DATA RECORDS>
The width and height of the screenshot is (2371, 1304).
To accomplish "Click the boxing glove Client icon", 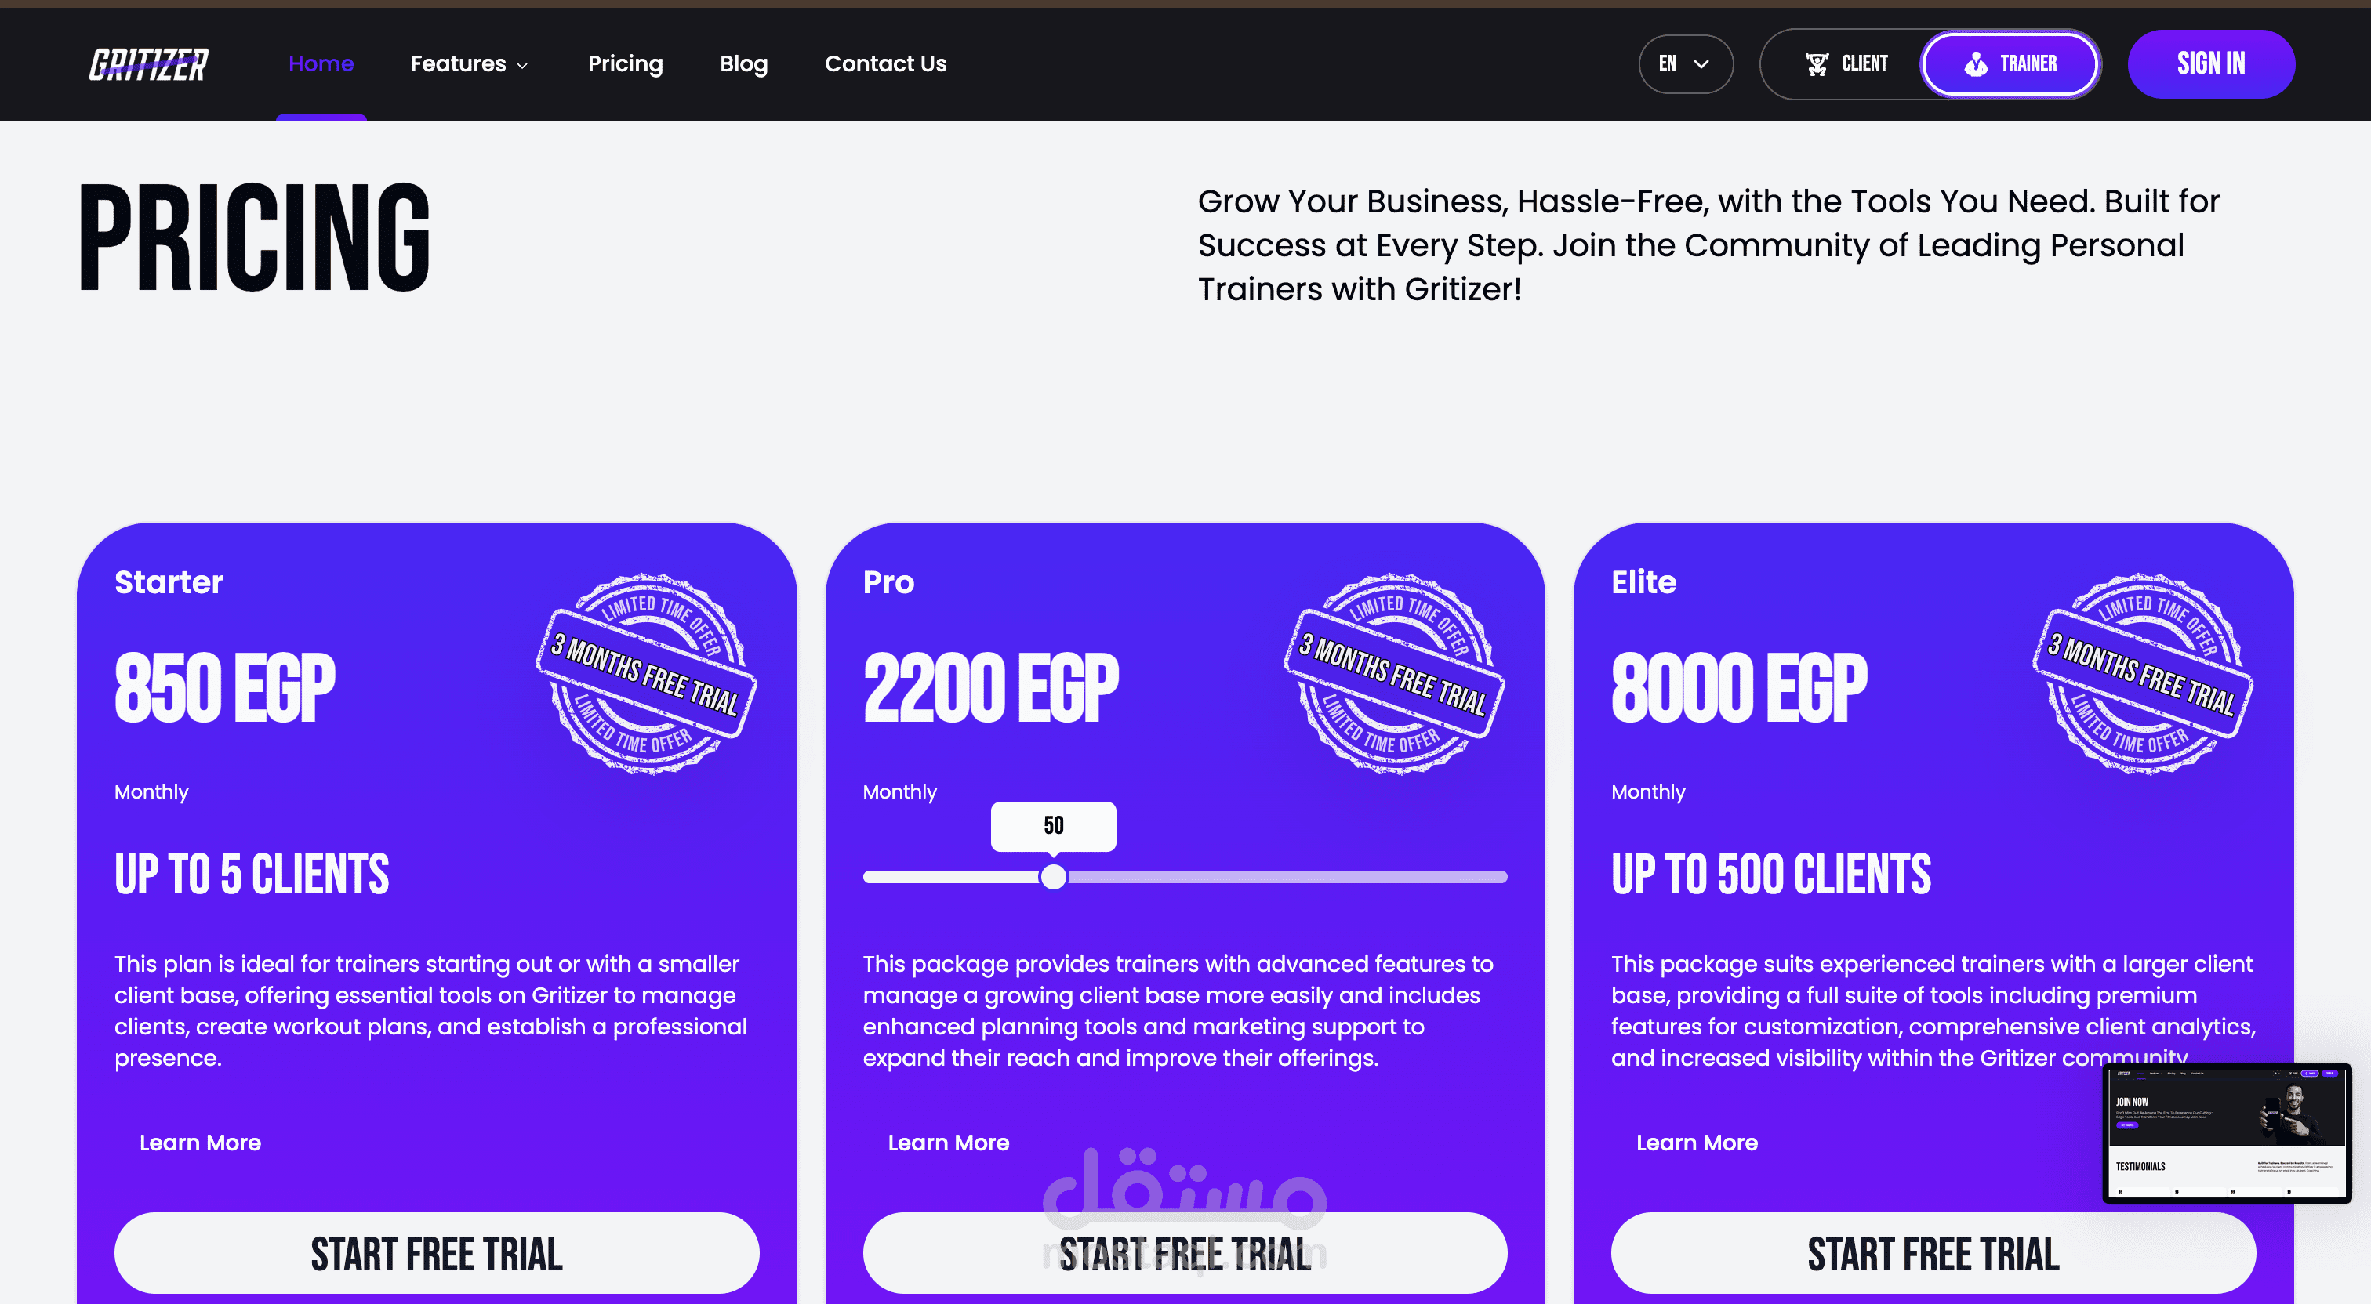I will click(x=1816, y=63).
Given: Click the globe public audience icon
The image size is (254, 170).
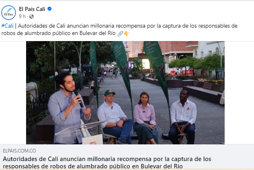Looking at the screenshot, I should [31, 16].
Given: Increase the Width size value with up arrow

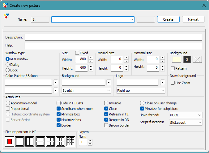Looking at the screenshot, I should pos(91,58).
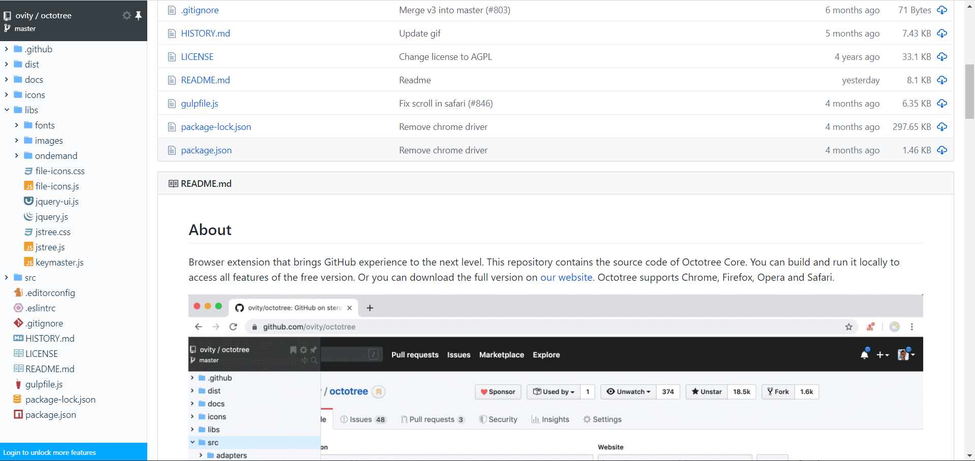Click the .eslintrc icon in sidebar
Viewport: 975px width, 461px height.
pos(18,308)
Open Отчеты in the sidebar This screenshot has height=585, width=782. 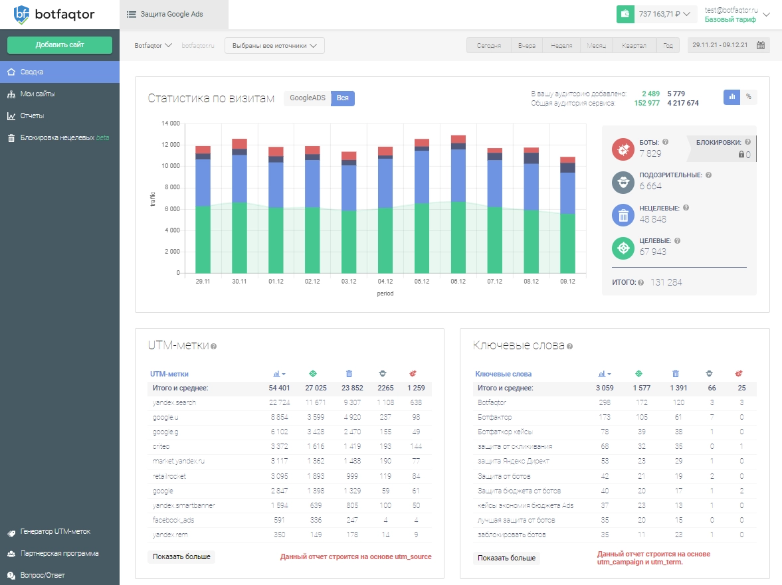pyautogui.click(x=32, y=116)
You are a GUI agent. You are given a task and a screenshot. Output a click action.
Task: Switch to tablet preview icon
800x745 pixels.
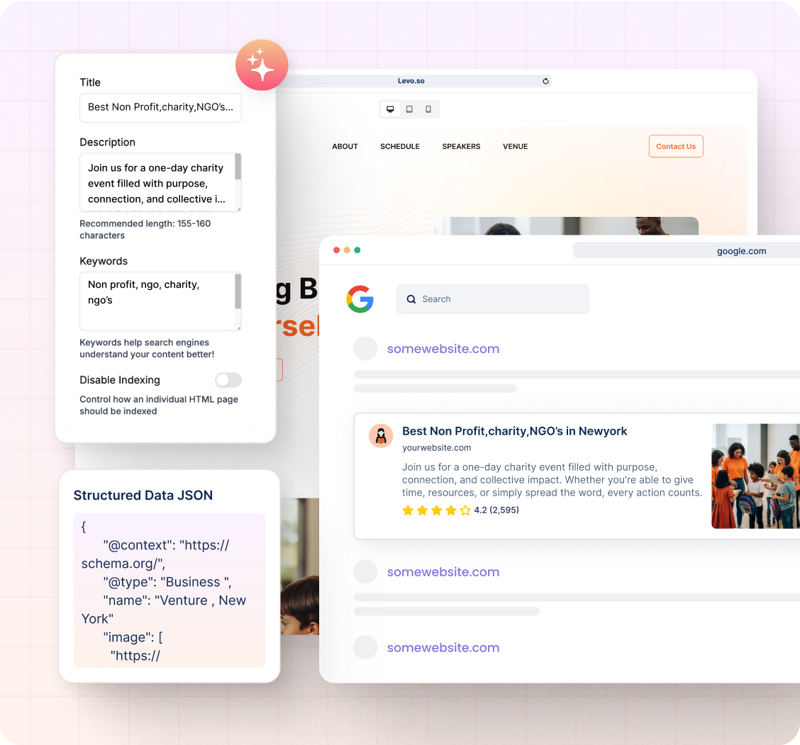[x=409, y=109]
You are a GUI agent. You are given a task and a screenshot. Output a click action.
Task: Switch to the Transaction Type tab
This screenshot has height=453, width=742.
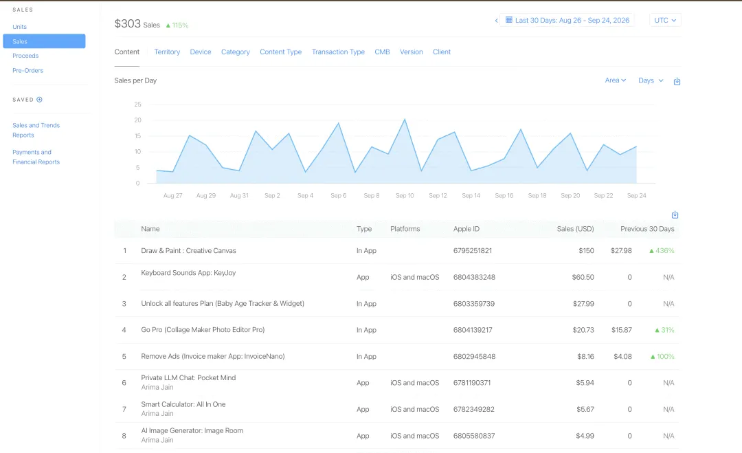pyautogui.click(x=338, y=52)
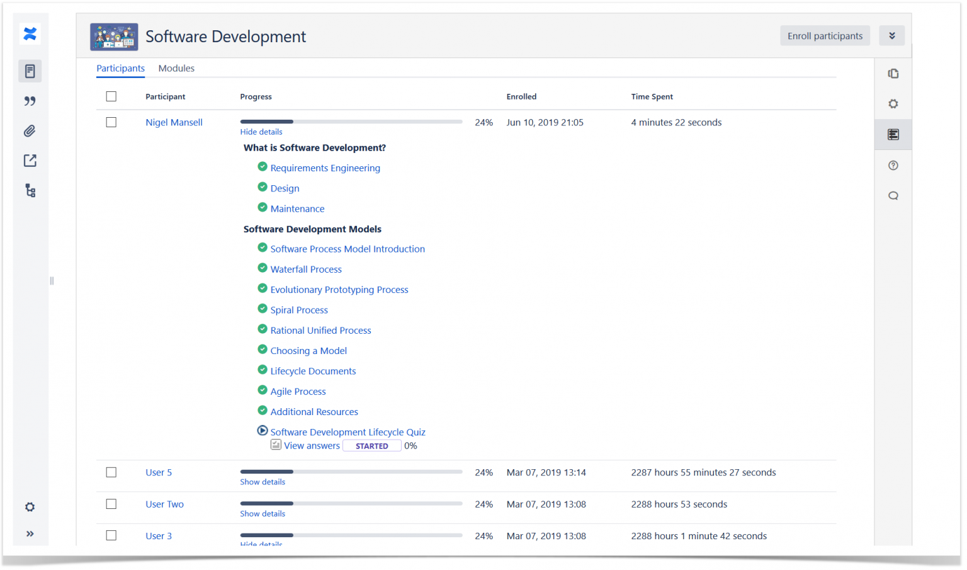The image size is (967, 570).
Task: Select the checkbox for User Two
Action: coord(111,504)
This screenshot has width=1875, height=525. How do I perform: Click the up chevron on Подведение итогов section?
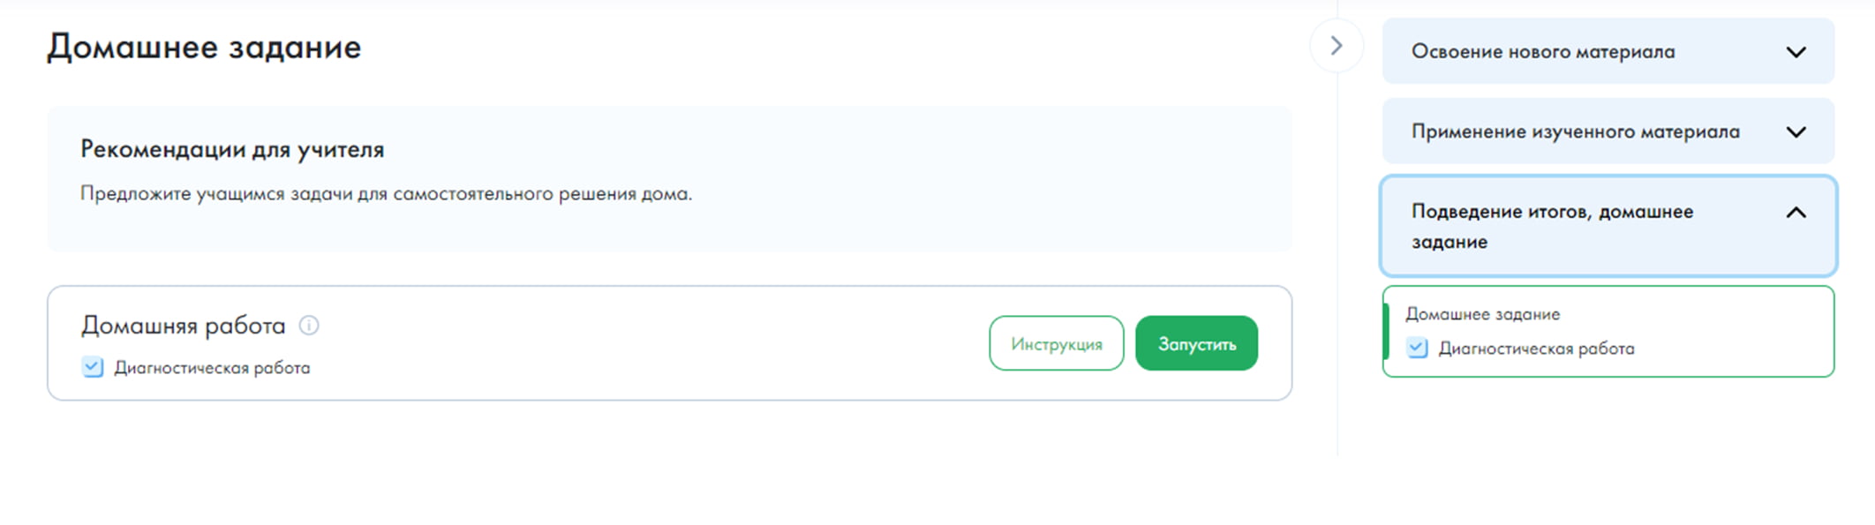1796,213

WHAT YOU SHOULD DO>
Transcription of the lines from the one with "Task: Switch to tablet preview icon" through the end of the entries is required, exact and with no pictures.

ANSWER SPACE>
Task: Switch to tablet preview icon
800x745 pixels.
[x=409, y=109]
You are a GUI agent. You are given a task and a screenshot. Output a click action.
Task: Switch to the Transaction Type tab
This screenshot has height=453, width=742.
pyautogui.click(x=338, y=52)
The image size is (967, 570).
Task: Select the checkbox for User Two
Action: coord(111,504)
This screenshot has width=1875, height=525. How do I perform: Click the up chevron on Подведение итогов section?
1796,213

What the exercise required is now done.